Wrt PyD usage, not every project happens on GitHub in public, and it may well be the case that commercial users don't open-source code that uses PyD. I use it a little and haven't put stuff up on github for that for the time being. But the functionality is there - took a quick look just recently for another reason, and last commit was no more than 4 days ago. Code base could be cleaned up a little, as could the docs, but it works and I think the cleanup will happen at some point. For OS X, not sure if the shared library problem is relevant (I don't use a Mac), but I know that John uses a Mac, so I expect it works with dmd.

Have you seen any problems with multithreading in PyD? Ie have you any reasons to be concerned? Obviously on the python side there is the GIL, but I don't understand well enough any complications posed by using shared libraries for threading -
I am not aware of any problems with PyD and threads though.

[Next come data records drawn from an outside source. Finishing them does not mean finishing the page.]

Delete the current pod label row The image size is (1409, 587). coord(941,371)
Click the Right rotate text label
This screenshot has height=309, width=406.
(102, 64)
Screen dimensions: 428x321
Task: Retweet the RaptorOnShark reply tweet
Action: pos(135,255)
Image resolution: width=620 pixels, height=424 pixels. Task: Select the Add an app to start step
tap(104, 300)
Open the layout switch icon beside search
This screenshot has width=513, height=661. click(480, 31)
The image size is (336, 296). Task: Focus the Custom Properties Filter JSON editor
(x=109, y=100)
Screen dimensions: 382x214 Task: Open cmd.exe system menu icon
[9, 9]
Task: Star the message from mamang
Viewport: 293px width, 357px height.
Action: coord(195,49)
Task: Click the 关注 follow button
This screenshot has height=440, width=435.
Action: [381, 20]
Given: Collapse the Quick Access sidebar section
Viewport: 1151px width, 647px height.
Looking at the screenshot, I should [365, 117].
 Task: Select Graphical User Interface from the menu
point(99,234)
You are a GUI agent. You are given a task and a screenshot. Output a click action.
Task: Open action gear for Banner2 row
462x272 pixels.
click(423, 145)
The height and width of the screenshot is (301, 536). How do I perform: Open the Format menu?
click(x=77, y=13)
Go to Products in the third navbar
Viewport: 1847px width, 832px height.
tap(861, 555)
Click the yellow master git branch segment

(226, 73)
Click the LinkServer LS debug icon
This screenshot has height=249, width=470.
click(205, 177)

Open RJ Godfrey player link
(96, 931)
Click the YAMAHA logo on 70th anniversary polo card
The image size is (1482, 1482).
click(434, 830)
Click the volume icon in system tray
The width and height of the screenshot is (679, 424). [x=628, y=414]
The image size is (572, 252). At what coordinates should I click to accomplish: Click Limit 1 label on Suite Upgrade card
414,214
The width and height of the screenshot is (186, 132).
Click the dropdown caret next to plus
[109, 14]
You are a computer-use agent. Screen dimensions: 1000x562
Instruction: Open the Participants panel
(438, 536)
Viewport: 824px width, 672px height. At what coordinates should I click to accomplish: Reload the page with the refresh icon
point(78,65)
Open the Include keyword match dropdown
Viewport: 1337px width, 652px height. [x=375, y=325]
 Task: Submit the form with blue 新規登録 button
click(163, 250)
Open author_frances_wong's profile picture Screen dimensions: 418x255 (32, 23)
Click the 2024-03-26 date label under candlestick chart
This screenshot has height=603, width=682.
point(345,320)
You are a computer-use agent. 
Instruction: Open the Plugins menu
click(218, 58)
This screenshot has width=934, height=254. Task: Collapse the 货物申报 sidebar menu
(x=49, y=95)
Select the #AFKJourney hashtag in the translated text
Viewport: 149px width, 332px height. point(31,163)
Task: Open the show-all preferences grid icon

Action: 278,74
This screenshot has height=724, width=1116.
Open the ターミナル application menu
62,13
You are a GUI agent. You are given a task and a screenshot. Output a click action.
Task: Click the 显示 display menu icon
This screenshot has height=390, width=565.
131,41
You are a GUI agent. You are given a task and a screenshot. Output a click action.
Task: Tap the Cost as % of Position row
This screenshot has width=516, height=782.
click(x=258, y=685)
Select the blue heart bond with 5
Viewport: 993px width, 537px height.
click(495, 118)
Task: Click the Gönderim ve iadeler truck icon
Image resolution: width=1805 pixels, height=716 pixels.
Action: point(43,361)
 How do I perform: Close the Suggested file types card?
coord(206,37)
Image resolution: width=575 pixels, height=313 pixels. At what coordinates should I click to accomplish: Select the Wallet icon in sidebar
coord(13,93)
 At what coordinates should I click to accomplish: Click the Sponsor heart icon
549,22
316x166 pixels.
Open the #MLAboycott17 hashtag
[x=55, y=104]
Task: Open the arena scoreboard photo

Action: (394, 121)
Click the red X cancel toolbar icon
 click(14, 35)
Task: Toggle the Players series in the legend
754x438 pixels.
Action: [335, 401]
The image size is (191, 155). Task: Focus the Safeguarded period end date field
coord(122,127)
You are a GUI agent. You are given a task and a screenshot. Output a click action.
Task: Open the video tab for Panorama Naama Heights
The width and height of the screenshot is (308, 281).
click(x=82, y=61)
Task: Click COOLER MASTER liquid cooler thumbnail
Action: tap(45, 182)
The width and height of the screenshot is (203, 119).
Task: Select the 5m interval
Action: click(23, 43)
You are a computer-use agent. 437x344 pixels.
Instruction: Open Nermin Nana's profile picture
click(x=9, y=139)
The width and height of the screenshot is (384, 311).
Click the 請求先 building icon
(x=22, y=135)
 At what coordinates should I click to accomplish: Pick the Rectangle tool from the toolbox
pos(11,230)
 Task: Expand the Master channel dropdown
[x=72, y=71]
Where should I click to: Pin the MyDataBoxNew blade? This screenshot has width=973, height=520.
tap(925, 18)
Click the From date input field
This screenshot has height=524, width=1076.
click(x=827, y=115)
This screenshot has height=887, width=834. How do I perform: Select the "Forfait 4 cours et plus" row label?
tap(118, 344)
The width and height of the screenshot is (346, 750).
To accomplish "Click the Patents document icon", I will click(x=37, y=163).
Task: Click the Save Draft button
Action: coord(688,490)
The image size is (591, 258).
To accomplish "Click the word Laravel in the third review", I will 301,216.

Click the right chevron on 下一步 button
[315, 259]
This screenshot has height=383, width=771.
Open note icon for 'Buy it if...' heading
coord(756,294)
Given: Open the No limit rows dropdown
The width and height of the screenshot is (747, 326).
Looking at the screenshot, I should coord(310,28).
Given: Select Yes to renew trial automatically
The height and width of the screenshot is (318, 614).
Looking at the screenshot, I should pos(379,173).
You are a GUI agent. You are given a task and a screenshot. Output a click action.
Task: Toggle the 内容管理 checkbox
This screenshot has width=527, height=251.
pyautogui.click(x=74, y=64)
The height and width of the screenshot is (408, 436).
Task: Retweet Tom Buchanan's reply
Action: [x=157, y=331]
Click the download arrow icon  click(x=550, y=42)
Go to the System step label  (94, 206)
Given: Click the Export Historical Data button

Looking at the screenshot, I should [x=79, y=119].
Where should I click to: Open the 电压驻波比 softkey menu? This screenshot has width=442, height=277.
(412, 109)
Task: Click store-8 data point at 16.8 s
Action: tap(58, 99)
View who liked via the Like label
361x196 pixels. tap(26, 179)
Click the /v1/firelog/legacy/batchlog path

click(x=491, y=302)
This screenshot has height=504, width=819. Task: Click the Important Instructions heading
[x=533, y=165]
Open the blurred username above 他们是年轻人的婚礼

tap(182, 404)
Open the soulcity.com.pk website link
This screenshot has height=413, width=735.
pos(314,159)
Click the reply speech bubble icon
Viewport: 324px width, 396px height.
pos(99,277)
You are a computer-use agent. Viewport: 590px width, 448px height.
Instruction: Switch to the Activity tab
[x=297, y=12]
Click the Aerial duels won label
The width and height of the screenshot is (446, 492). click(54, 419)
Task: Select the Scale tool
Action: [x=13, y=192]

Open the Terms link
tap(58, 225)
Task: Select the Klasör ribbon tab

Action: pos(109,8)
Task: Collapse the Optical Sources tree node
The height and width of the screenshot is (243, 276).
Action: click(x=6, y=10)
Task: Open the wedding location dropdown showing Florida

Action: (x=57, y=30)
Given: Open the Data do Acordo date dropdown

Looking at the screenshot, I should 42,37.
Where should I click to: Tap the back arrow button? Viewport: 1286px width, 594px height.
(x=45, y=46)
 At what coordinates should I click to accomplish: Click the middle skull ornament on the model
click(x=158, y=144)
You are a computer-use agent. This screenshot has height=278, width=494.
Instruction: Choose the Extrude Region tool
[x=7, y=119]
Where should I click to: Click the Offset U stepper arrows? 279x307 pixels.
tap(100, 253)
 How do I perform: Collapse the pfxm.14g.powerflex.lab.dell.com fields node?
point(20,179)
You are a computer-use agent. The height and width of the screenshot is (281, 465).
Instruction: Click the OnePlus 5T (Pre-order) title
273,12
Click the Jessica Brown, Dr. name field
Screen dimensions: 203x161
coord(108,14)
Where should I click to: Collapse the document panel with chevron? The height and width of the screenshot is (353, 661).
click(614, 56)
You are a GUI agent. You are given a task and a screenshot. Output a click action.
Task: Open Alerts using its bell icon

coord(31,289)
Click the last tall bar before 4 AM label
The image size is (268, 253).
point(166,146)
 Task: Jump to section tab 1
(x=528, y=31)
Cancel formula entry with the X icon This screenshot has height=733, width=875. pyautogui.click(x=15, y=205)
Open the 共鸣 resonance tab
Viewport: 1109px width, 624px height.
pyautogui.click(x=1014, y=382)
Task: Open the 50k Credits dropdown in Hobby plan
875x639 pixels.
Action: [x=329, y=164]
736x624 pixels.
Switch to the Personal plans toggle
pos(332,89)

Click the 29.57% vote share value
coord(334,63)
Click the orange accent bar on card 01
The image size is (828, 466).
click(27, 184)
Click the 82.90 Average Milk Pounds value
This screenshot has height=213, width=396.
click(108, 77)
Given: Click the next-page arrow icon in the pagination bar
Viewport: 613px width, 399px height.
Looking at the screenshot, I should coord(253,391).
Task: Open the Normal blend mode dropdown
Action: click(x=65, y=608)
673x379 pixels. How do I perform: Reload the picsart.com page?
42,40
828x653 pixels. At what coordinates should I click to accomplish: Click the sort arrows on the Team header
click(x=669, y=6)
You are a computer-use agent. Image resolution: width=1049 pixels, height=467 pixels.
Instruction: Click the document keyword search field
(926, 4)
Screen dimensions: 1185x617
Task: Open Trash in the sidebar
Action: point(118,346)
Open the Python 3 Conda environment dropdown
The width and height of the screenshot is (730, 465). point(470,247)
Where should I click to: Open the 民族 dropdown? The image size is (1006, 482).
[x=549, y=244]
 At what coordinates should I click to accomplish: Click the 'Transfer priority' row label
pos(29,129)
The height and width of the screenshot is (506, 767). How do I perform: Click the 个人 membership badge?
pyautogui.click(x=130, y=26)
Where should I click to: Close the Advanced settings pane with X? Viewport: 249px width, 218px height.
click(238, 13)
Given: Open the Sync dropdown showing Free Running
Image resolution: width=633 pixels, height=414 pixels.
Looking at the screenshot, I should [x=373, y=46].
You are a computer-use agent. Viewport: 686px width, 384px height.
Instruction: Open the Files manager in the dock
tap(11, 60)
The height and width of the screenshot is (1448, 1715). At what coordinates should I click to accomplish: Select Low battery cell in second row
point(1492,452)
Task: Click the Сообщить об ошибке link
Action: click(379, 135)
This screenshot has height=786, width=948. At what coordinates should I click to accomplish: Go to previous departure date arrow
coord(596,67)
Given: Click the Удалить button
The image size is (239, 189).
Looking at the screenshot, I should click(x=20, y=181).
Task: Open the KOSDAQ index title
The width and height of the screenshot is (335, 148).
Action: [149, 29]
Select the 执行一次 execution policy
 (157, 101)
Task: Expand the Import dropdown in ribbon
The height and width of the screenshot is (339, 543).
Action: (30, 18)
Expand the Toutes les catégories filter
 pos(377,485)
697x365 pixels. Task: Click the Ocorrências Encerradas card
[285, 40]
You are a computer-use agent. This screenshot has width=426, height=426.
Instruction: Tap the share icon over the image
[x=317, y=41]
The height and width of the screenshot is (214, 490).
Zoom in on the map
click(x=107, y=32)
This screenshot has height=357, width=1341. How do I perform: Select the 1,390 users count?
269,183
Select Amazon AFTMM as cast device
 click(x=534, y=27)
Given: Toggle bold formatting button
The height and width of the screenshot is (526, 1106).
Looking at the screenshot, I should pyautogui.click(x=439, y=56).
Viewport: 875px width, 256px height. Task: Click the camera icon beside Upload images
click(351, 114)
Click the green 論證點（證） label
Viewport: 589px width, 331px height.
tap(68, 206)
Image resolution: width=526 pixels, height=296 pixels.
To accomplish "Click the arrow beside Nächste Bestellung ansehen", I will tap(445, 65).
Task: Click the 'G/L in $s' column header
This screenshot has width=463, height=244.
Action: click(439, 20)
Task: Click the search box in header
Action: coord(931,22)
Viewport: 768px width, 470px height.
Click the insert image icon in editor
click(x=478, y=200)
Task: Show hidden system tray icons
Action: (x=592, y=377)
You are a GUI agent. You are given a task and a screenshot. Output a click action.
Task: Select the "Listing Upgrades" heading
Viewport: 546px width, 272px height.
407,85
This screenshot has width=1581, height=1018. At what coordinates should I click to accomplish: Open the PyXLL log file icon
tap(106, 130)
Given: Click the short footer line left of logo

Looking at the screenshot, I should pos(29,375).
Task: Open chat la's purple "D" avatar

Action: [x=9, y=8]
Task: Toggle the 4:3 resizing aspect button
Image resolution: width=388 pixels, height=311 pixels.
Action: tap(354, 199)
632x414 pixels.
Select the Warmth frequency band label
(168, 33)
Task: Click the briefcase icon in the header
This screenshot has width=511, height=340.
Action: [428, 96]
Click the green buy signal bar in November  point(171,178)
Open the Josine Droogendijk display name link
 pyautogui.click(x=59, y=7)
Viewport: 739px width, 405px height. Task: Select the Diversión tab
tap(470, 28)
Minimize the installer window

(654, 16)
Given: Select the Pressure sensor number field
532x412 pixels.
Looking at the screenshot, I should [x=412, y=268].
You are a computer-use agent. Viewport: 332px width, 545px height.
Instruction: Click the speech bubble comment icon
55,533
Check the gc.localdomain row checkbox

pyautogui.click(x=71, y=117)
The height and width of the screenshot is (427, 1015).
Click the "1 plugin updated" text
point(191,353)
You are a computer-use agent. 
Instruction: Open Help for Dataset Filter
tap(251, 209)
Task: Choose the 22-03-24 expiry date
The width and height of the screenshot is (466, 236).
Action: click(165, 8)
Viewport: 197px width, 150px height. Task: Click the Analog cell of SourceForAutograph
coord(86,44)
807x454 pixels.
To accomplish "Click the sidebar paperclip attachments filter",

Re tiny druntime, that might suit you, but I think many people would prefer that it's one simple import and, after all, you are not actually using it. Probably Benjamin Thaut or others will know the real resource cost of initializing D runtime on multiple occasions (I presume it won't crash, but haven't tried, and I imagine the cost is small if any).

Your point 1 sounds like a minor change rather than something existential. I'll ask John Colvin.

Well, it's not for me, I'm mostly out already, back to
C++14/Python, after careful weighing of offerings w.r.t.
infrastructure /pain of coding.

Well, fair enough. Knuth welcomed the proliferation of languages because language reflects thought and people think differently. A language like D at this stage shouldn't try to cater to everyone, because that's a recipe for spreading oneself too thin. As Walter says, it is much better to cater to those who already love the language and use it, and want to do more with it.

The ideal people for these kind of tasks are students, imho.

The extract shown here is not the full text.